Der Naschmarkt, der Karmelitermarkt und der Bauernmarkt am Yppenplatz zählen zu den beliebtesten Märkten in Wien. Sie bieten regionale Produkte und kulinarische Highlights.

Gibt es auch Handwerkermärkte in Österreich?

Ja, Handwerkermärkte wie der Wiener Handwerkermarkt oder der Handwerkermarkt in Graz zeigen traditionelle Handwerkskunst und bieten einzigartige Produkte wie Keramik und Gebäck.

Was sind die besten Tipps für einen Marktbesuch?

Kommen Sie früh, um die beste Auswahl zu haben. Bringen Sie eigene Taschen mit und haben Sie Bargeld dabei, da nicht alle Stände Kartenzahlung akzeptieren.

Welche Alternativen gibt es zum Bauernmarkt?

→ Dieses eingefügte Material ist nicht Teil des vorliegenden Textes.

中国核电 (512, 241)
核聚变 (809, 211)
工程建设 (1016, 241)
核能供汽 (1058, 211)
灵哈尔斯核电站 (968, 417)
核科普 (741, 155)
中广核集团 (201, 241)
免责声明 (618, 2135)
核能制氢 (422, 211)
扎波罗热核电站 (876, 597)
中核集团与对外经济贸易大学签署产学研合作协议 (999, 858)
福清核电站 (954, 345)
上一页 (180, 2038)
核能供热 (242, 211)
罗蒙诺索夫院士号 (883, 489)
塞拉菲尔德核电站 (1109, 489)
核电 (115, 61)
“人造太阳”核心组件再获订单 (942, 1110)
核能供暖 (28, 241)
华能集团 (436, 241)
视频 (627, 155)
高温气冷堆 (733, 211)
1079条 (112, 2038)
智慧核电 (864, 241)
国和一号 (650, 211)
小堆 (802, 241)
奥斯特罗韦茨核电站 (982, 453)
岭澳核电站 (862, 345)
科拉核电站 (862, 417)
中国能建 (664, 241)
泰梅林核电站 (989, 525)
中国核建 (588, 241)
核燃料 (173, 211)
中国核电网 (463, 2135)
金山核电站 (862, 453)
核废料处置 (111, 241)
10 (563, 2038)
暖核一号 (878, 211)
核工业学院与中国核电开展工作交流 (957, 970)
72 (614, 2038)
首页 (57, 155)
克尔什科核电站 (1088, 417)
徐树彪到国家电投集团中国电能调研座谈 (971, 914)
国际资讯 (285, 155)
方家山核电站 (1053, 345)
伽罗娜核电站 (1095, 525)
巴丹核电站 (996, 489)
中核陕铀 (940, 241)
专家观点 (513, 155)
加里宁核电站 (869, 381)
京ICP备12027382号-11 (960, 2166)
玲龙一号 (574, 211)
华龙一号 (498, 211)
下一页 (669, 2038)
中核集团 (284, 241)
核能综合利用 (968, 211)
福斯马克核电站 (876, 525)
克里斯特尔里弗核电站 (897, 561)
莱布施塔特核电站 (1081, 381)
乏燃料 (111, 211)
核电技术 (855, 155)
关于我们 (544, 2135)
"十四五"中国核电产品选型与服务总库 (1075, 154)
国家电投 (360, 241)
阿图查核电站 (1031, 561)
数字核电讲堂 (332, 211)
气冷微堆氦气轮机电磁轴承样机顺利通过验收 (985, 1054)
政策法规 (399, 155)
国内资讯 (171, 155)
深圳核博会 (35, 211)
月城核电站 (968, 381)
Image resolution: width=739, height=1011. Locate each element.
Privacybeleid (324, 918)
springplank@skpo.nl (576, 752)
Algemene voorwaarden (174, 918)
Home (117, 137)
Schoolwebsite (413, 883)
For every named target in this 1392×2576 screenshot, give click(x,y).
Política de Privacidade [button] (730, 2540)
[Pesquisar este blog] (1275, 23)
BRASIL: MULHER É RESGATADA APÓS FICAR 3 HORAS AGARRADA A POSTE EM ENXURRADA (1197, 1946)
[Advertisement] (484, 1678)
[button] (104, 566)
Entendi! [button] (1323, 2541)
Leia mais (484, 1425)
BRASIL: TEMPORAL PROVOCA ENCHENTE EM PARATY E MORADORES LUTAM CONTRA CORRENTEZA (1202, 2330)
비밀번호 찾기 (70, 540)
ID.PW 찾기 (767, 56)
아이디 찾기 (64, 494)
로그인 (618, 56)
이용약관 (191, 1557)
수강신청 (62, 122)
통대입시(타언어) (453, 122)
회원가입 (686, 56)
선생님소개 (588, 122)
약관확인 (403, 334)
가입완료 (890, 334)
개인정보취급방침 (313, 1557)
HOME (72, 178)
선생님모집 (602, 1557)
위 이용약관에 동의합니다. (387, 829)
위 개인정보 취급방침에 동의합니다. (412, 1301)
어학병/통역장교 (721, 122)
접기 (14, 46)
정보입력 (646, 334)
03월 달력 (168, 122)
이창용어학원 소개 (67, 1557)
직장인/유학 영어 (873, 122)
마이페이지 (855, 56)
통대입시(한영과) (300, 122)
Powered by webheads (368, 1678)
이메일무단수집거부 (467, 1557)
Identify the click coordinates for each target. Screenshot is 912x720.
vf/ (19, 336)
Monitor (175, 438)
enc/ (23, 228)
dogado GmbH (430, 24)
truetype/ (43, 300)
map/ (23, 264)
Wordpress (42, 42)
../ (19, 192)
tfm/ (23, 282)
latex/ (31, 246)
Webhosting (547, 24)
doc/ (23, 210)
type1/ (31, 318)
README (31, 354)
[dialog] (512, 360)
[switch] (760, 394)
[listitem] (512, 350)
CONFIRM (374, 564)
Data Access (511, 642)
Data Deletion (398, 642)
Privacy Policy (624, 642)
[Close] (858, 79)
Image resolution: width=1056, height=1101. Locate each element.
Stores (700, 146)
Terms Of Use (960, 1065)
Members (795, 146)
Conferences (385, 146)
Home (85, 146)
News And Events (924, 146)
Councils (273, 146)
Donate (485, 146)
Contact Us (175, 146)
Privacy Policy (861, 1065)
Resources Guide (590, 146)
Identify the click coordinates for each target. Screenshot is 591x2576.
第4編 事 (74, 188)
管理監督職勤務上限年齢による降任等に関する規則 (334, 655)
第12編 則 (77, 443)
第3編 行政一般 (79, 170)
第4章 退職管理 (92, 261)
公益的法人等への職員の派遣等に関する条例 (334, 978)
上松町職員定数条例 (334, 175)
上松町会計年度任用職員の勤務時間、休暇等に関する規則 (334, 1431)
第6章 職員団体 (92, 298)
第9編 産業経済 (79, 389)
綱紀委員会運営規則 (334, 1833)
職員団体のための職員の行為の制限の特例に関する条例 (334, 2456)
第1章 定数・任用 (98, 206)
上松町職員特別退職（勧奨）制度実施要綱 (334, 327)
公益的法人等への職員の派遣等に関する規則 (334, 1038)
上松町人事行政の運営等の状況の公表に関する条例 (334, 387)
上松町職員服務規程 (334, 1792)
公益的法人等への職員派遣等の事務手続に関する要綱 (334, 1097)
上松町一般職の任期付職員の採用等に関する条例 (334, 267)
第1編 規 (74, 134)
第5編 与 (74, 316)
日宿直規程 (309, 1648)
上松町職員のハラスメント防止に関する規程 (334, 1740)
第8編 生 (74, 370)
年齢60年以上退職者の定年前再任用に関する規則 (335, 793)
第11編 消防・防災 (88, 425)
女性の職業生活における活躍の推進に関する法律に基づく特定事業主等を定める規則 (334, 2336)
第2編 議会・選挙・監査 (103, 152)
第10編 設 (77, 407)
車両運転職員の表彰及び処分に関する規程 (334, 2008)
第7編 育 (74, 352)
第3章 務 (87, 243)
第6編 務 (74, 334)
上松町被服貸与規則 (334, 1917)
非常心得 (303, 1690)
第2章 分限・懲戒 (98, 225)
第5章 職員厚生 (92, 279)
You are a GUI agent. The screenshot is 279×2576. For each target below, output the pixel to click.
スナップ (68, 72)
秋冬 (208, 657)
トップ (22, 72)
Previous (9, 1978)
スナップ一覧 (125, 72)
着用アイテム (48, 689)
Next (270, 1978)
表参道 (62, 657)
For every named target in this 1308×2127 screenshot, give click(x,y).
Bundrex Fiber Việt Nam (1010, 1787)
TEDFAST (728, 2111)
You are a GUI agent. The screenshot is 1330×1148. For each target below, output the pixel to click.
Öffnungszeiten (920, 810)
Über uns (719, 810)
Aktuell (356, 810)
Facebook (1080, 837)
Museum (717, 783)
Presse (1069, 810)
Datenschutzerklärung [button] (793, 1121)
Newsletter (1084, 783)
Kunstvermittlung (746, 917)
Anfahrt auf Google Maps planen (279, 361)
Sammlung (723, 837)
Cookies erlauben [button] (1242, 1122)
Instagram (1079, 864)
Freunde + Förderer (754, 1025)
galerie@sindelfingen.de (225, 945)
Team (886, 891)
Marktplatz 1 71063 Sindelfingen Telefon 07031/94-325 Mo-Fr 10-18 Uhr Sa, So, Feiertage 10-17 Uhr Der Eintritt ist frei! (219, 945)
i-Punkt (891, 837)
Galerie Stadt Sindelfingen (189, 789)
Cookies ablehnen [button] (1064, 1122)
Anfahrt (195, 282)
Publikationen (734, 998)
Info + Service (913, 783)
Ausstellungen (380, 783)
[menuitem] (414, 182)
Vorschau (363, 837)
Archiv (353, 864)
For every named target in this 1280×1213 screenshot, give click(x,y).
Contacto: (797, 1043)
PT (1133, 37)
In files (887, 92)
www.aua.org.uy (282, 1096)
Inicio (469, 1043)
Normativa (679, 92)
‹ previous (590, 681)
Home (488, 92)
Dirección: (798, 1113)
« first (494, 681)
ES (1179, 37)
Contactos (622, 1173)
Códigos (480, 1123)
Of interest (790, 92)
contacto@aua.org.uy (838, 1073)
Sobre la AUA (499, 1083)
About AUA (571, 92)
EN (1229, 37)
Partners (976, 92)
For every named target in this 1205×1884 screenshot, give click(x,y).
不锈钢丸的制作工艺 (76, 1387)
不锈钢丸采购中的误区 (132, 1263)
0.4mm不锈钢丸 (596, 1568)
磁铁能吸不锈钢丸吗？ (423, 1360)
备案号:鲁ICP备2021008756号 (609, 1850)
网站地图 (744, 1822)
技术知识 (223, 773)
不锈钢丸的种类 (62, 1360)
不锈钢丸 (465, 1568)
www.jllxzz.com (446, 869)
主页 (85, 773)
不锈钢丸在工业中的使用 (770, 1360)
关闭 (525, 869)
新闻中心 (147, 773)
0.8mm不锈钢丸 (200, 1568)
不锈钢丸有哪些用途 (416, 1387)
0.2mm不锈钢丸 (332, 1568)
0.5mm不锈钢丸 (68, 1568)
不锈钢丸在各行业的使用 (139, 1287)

Hofläden, der digitale Bauernmarkt markta und FoodCoops sind tolle Alternativen. Sie bieten ebenfalls regionale Lebensmittel und unterstützen lokale Erzeuger.

Welche kulturelle Bedeutung haben Märkte?

Märkte sind Treffpunkte für die Gemeinschaft, bewahren traditionelle Handwerkskunst und bieten Raum für kulinarische Entdeckungen. Sie sind ein wichtiger Teil der österreichischen Kultur.